Nans combo:

dshemetov · dshemetov · commit 44cd861107cc · 2021-11-10T11:52:17.000-08:00
* add missing columns and tests
diff --git a/combo_cases_and_deaths/delphi_combo_cases_and_deaths/run.py b/combo_cases_and_deaths/delphi_combo_cases_and_deaths/run.py
@@ -15,7 +15,7 @@
 import covidcast
 import pandas as pd
 
-from delphi_utils import add_prefix, get_structured_logger
+from delphi_utils import add_prefix, get_structured_logger, Nans
 from delphi_utils.geomap import GeoMapper
 from .constants import METRICS, SMOOTH_TYPES, SENSORS, GEO_RESOLUTIONS
 
@@ -292,6 +292,25 @@ def configure_range(params, range_param, yesterday, next_day):
             date1 = params['indicator']['export_start_date']
         params['indicator'][range_param] = [date1, date2]
 
+def add_nancodes(df):
+    """Add nancodes to the dataframe.
+
+    se and sample_size should already be nan and NOT_APPLICABLE, inheriting from USAFacts
+    and JHU. Due to the geo aggregation, the missingness codes will get mixed up among rows.
+    So for the time being, we use only one missing code (UNKNOWN) for nan values in the val
+    column.
+    """
+    # Default missingness codes
+    df["missing_val"] = Nans.NOT_MISSING
+    df["missing_se"] = Nans.NOT_APPLICABLE
+    df["missing_sample_size"] = Nans.NOT_APPLICABLE
+
+    # Missing codes for `val`
+    missing_mask = df["val"].isnull()
+    df.loc[missing_mask, "missing_val"] = Nans.OTHER
+
+    return df
+
 def run_module(params):
     """
     Produce a combined cases and deaths signal using data from JHU and USA Facts.
@@ -332,7 +351,7 @@ def run_module(params):
                                       extend_raw_date_range(params, sensor_name),
                                       logger,
                                       params['indicator']['issue_range'])
-        df["timestamp"] = pd.to_datetime(df["timestamp"])
+        df = add_nancodes(df)
         start_date = pd.to_datetime(params['indicator']['export_start_date'])
         export_dir = params["common"]["export_dir"]

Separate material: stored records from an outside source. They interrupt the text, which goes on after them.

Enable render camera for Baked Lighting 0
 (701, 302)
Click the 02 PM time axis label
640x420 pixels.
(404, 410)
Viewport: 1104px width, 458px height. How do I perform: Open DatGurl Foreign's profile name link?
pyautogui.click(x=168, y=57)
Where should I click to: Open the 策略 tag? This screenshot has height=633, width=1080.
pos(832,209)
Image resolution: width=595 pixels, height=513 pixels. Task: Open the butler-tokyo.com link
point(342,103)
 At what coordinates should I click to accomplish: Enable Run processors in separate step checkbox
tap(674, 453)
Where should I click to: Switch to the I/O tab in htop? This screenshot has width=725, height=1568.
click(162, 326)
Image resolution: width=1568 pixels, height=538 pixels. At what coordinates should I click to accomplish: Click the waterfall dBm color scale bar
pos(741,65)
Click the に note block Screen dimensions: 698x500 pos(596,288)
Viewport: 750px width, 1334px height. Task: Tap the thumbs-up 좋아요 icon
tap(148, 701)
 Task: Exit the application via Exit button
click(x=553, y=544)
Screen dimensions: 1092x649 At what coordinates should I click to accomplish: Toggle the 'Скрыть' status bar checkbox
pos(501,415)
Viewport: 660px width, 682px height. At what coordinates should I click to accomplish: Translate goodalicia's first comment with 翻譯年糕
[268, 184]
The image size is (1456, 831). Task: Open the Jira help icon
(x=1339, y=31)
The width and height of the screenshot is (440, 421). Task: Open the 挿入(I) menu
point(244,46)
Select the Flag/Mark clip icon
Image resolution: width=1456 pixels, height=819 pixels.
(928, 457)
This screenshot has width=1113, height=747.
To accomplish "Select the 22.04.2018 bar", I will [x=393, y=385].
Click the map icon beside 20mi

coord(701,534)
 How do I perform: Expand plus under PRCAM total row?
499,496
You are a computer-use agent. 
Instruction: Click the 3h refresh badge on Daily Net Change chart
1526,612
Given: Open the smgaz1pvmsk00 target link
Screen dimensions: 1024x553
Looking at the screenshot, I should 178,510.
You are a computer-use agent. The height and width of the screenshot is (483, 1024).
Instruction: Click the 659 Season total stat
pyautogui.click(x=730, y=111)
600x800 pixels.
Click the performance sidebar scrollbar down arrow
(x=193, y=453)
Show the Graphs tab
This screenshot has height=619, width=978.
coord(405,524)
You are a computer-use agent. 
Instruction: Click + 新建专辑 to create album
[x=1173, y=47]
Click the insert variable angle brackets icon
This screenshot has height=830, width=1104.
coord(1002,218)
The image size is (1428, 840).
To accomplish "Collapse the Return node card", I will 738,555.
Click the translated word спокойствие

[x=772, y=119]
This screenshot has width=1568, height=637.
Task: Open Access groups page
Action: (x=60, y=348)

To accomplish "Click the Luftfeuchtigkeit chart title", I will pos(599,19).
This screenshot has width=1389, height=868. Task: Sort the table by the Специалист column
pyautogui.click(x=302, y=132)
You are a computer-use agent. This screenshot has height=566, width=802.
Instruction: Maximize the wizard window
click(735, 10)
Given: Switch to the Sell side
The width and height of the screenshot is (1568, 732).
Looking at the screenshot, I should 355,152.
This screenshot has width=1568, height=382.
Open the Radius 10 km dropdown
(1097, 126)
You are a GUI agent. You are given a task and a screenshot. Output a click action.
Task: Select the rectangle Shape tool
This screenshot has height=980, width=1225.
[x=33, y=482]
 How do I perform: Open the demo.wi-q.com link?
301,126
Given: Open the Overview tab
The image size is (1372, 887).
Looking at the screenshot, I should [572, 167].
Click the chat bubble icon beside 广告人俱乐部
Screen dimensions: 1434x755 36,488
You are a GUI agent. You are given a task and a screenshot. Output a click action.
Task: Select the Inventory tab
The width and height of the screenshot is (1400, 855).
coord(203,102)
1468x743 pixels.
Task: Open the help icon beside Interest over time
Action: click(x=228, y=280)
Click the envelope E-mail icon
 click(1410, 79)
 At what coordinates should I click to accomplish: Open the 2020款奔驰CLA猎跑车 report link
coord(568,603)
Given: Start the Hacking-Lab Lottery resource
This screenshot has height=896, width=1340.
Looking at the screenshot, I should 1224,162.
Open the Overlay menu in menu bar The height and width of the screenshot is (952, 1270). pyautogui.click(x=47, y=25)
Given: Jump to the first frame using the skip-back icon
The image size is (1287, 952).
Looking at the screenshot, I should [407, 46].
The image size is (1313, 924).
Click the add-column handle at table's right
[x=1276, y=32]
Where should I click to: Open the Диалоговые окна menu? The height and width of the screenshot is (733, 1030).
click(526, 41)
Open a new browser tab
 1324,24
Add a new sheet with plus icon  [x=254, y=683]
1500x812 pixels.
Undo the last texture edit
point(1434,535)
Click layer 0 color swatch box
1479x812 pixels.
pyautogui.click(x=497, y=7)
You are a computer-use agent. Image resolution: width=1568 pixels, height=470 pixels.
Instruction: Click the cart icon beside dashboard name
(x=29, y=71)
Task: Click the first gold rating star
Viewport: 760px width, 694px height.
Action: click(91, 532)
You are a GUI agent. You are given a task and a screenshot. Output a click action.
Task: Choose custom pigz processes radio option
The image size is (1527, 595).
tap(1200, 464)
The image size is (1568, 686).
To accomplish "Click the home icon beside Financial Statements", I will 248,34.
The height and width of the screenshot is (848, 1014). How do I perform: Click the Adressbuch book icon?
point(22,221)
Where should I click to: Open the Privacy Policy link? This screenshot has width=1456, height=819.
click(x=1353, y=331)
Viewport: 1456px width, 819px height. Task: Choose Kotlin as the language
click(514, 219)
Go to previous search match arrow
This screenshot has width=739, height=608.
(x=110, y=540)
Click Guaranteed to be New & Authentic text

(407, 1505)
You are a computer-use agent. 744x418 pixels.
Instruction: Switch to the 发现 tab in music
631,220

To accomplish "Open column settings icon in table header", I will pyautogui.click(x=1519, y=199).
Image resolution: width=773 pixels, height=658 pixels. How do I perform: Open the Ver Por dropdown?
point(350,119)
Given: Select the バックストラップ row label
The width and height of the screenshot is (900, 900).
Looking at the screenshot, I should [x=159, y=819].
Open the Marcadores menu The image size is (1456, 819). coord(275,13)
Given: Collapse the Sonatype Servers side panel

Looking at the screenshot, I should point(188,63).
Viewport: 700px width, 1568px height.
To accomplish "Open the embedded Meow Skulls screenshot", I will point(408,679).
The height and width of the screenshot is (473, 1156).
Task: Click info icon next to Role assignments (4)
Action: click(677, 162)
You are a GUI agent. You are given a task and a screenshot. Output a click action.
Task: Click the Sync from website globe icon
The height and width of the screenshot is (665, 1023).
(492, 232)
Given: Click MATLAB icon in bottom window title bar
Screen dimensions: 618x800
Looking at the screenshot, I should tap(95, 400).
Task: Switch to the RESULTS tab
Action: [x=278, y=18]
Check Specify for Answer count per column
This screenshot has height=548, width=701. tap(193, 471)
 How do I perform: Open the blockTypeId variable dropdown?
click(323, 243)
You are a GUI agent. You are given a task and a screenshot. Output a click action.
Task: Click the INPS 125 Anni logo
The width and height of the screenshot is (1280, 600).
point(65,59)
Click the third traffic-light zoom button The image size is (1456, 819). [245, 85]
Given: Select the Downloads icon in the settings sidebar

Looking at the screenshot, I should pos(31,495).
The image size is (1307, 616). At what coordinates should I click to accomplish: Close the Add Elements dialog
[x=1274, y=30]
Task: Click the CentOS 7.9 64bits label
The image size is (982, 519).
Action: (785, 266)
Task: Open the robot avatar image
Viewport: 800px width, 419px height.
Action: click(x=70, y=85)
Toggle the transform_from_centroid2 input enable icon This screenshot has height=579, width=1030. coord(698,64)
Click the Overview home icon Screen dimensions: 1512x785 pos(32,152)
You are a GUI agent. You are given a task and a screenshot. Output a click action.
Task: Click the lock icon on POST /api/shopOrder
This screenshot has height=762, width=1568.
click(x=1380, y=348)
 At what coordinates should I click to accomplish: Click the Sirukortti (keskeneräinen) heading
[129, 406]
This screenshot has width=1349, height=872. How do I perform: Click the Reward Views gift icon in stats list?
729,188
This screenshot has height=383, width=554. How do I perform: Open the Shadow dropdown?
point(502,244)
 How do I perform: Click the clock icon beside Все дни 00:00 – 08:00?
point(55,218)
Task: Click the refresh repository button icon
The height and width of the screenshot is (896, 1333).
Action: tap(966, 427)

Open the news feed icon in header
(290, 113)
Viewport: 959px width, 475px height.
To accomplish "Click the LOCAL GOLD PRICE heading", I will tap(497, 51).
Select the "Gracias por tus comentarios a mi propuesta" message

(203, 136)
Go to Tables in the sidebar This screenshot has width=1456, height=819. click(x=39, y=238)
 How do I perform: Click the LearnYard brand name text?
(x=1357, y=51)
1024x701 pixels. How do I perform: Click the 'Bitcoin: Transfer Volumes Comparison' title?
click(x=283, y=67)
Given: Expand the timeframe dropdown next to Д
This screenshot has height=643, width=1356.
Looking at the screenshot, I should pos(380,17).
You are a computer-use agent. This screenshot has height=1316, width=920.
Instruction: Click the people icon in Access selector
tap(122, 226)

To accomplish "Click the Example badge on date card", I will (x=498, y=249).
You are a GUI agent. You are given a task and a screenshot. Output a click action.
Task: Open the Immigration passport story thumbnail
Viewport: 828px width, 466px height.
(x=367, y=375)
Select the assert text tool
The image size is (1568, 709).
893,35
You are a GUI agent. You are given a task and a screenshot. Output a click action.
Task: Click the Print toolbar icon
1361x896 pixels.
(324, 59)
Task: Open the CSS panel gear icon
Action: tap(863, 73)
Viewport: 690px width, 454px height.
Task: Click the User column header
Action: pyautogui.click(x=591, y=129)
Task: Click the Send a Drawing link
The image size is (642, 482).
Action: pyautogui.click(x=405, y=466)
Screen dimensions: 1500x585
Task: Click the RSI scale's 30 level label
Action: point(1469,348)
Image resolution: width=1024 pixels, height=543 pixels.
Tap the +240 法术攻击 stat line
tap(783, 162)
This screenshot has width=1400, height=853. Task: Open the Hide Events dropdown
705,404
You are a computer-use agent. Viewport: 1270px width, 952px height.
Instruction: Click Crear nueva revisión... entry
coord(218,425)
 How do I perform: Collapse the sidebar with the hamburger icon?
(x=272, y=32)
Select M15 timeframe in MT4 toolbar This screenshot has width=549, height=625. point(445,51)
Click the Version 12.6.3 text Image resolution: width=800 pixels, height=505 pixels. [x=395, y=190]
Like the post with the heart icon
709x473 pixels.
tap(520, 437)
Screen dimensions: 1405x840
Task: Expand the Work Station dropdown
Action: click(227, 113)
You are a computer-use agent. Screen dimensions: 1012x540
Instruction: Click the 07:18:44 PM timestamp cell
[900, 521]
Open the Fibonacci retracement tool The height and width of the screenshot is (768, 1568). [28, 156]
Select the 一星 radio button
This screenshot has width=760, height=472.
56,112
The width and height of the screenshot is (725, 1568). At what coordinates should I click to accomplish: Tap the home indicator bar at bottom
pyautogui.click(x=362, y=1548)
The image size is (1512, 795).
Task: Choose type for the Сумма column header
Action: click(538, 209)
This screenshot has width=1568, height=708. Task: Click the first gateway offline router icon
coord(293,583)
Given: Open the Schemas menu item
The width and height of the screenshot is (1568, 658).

         dates = pd.Series(
@@ -344,7 +363,12 @@ def run_module(params):
                                  prefix="wip_")
         for date_ in dates:
             export_fn = f'{date_.strftime("%Y%m%d")}_{geo_res}_{signal_name[0]}.csv'
-            df[df["timestamp"] == date_][["geo_id", "val", "se", "sample_size", ]].to_csv(
+            date_mask = (df["timestamp"] == date_)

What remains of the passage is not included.